What to work on:
Return every line of the listing, exactly as it reads.

Records provided:
================

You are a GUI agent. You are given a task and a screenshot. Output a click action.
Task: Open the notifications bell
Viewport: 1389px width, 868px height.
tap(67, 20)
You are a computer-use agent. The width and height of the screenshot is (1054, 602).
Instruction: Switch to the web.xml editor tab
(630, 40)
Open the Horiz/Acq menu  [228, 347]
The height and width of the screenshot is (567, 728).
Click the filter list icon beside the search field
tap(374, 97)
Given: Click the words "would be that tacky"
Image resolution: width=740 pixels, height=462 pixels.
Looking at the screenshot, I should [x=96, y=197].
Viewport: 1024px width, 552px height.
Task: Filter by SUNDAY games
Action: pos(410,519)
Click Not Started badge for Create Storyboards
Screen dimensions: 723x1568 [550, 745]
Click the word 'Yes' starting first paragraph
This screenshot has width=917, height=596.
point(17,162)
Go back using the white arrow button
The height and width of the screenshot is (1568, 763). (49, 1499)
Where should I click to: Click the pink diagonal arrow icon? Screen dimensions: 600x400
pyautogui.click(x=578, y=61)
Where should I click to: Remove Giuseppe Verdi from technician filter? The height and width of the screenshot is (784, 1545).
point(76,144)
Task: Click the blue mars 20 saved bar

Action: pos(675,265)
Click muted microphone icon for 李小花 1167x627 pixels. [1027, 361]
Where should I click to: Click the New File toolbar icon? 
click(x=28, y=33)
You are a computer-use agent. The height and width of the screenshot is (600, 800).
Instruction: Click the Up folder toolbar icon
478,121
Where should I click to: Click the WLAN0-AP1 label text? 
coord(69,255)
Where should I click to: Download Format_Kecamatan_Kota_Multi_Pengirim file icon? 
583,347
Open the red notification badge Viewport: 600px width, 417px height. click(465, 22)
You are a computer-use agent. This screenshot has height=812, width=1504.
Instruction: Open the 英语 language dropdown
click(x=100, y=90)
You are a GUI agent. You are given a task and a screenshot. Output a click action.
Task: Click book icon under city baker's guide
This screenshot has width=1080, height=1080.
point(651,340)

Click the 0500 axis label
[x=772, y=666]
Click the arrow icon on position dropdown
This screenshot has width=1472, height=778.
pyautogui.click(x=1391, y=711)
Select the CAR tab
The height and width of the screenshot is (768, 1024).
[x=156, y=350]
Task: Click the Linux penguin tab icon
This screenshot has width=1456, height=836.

================

Answer space:
You are a GUI agent. You are given a task and a screenshot. Output a click action.
Task: Open the notifications bell
Viewport: 1389px width, 868px height.
tap(67, 20)
You are a computer-use agent. The width and height of the screenshot is (1054, 602).
Instruction: Switch to the web.xml editor tab
(630, 40)
Open the Horiz/Acq menu  [228, 347]
The height and width of the screenshot is (567, 728).
Click the filter list icon beside the search field
tap(374, 97)
Given: Click the words "would be that tacky"
Image resolution: width=740 pixels, height=462 pixels.
Looking at the screenshot, I should [x=96, y=197].
Viewport: 1024px width, 552px height.
Task: Filter by SUNDAY games
Action: pos(410,519)
Click Not Started badge for Create Storyboards
Screen dimensions: 723x1568 [550, 745]
Click the word 'Yes' starting first paragraph
This screenshot has width=917, height=596.
point(17,162)
Go back using the white arrow button
The height and width of the screenshot is (1568, 763). (49, 1499)
Where should I click to: Click the pink diagonal arrow icon? Screen dimensions: 600x400
pyautogui.click(x=578, y=61)
Where should I click to: Remove Giuseppe Verdi from technician filter? The height and width of the screenshot is (784, 1545).
point(76,144)
Task: Click the blue mars 20 saved bar

Action: pos(675,265)
Click muted microphone icon for 李小花 1167x627 pixels. [1027, 361]
Where should I click to: Click the New File toolbar icon? 
click(x=28, y=33)
You are a computer-use agent. The height and width of the screenshot is (600, 800).
Instruction: Click the Up folder toolbar icon
478,121
Where should I click to: Click the WLAN0-AP1 label text? 
coord(69,255)
Where should I click to: Download Format_Kecamatan_Kota_Multi_Pengirim file icon? 
583,347
Open the red notification badge Viewport: 600px width, 417px height. click(465, 22)
You are a computer-use agent. This screenshot has height=812, width=1504.
Instruction: Open the 英语 language dropdown
click(x=100, y=90)
You are a GUI agent. You are given a task and a screenshot. Output a click action.
Task: Click book icon under city baker's guide
This screenshot has width=1080, height=1080.
point(651,340)

Click the 0500 axis label
[x=772, y=666]
Click the arrow icon on position dropdown
This screenshot has width=1472, height=778.
pyautogui.click(x=1391, y=711)
Select the CAR tab
The height and width of the screenshot is (768, 1024).
[x=156, y=350]
Task: Click the Linux penguin tab icon
This screenshot has width=1456, height=836.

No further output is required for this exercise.